Structures and reaction mechanisms of riboflavin synthases of eubacterial and archaeal origin

Abstract

The biosynthesis of one riboflavin molecule requires one molecule of GTP and two molecules of ribulose 5-phosphate as substrates. GTP is hydrolytically opened, converted into 5-amino-6-ribitylamino-2,4(1H,3H)-pyrimidinedione by a sequence of deamination, side chain reduction and dephosphorylation. Condensation with 3,4-dihydroxy-2-butanone 4-phosphate obtained from ribulose 5-phosphate leads to 6,7-dimethyl-8-ribityllumazine. The dismutation of 6,7-dimethyl-8-ribityllumazine catalysed by riboflavin synthase produces riboflavin and 5-amino-6-ribitylamino-2,4(1H,3H)-pyrimidinedione. A pentacyclic adduct of two 6,7-dimethyl-8-ribityllumazines has been identified earlier as a catalytically competent reaction intermediate of the Escherichia coli enzyme.
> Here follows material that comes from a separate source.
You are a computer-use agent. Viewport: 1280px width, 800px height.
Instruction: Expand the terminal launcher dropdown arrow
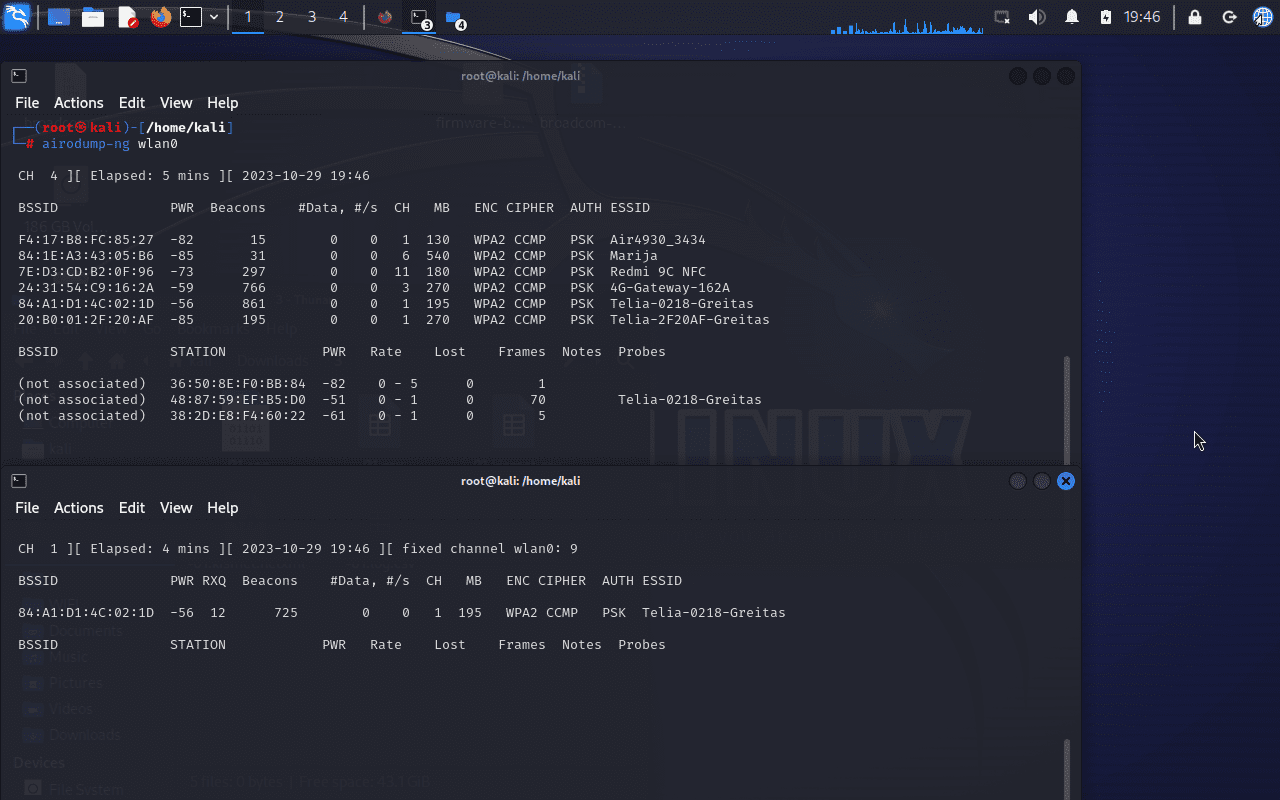(x=214, y=17)
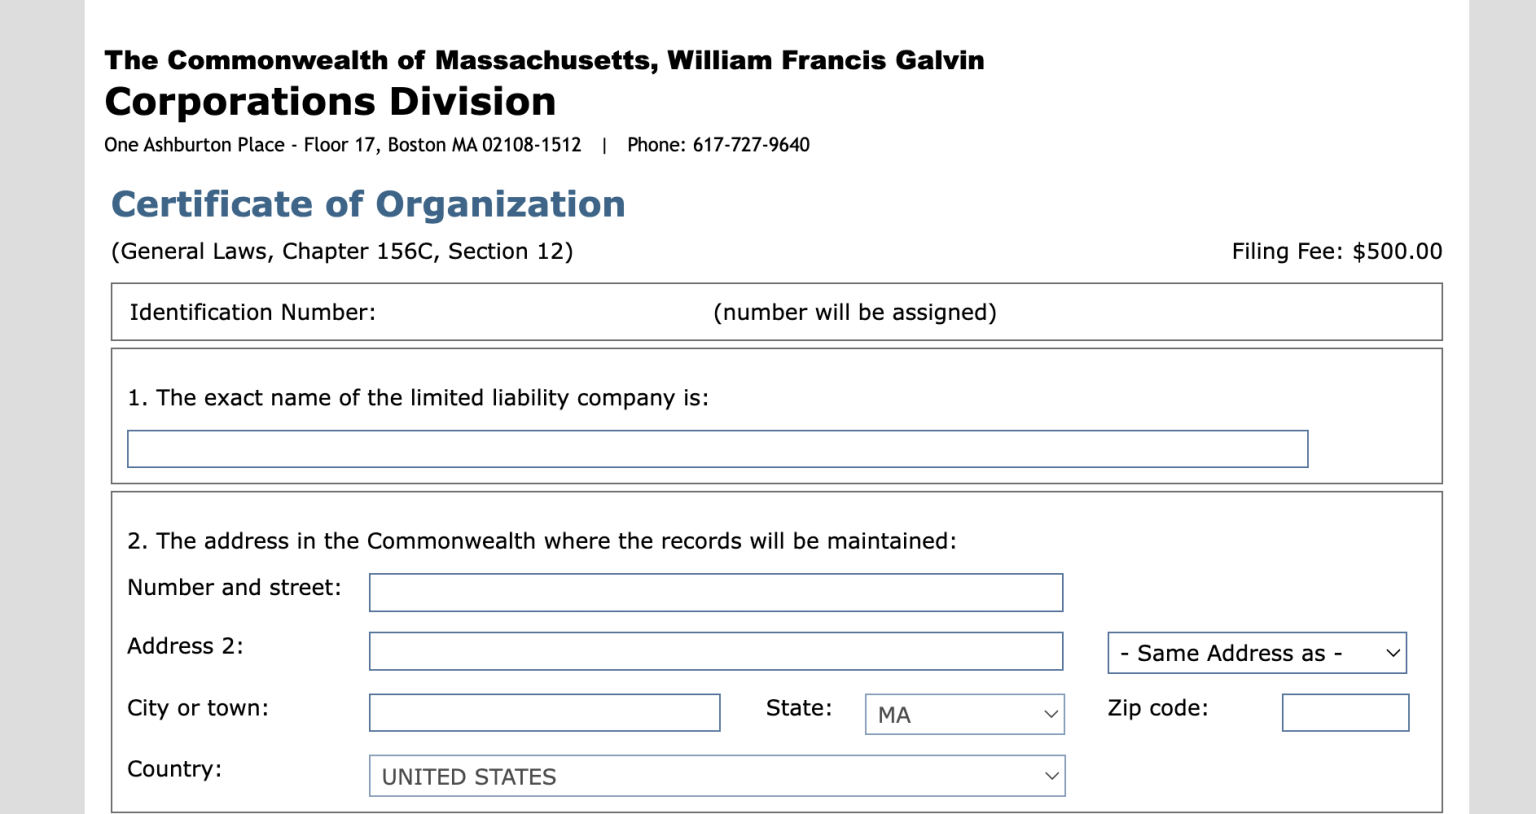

Acid quenching of reaction mixtures of riboflavin synthase of Methanococcus jannaschii, devoid of similarity to riboflavin synthases of eubacteria and eukaryotes, afforded a compound whose optical absorption and NMR spectra resemble that of the pentacyclic E. coli riboflavin synthase intermediate, whereas the CD spectra of the two compounds have similar envelopes but opposite signs. Each of the compounds could serve as a catalytically competent intermediate for the enzyme by which it was produced, but not vice versa. All available data indicate that the respective pentacyclic intermediates of the M. jannaschii and E. coli enzymes are diastereomers. Whereas the riboflavin synthase of M. jannaschii is devoid of similarity with those of eubacteria and eukaryotes, it has significant sequence similarity with 6,7-dimethyl-8-ribityllumazine synthases catalysing the penultimate step of riboflavin biosynthesis. 6,7-Dimethyl-8-ribityllumazine synthase and the archaeal riboflavin synthase appear to have diverged early in the evolution of Archaea from a common ancestor.